By herself, a player can give her own character a personality and a sort of "independent mind" (if you have ever played a character which has made a decision or taken on an attitude which well and truly took *you* by surprise, then you know what I mean--and I would certainly like to hear from anyone else who has had this happen to them). But the player by herself can take that personality only so far because there is nothing to interact with in the sense of being "in the real world" versus being in a featureless constructed environment which the player has complete control over.

But when the character is actually interacting with and inside of a world outside of its owner's control, it can then develop beyond being a mere collection of traits, quirks, and flaws which its creator has set for it, encountering situations and problems unforeseeable by the player, and sometimes requiring the player to push beyond the ordinary boundaries of description and prediction she has set for her character.
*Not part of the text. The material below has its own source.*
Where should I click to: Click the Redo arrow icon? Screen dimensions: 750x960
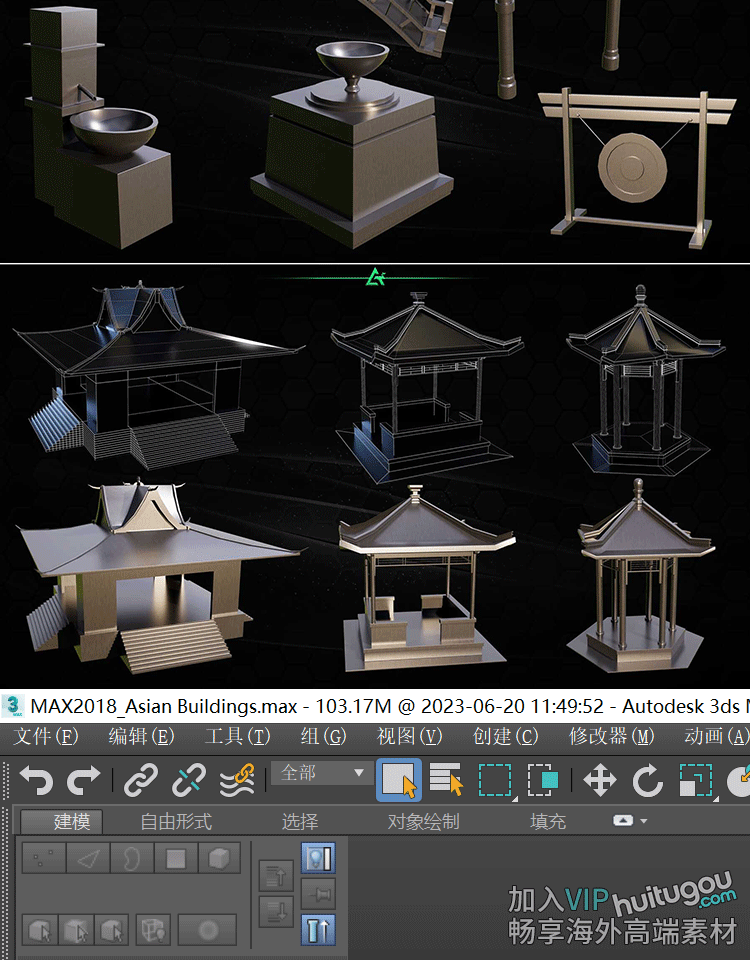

This forces the character to adapt and become something that could only have existed with the contribution of the DM and even the other players (which means that every player character in a campaign is child to every player as well as the DM, even though any given PC is technically under control of only one player).

In my estimation, it's when you can achieve this quality of interaction in a tabletop setting that the most memorable episodes of any game become possible. The hallmark of any great game are those stories you love retelling about what happened to so-and-so's character, how it all went down when you fought the big bad and won, or when so-and-so made a spectacular blunder and almost killed off the whole party besides himself, and so on. This is how you get the genuine horror, gaming moments that will stick with you a long time.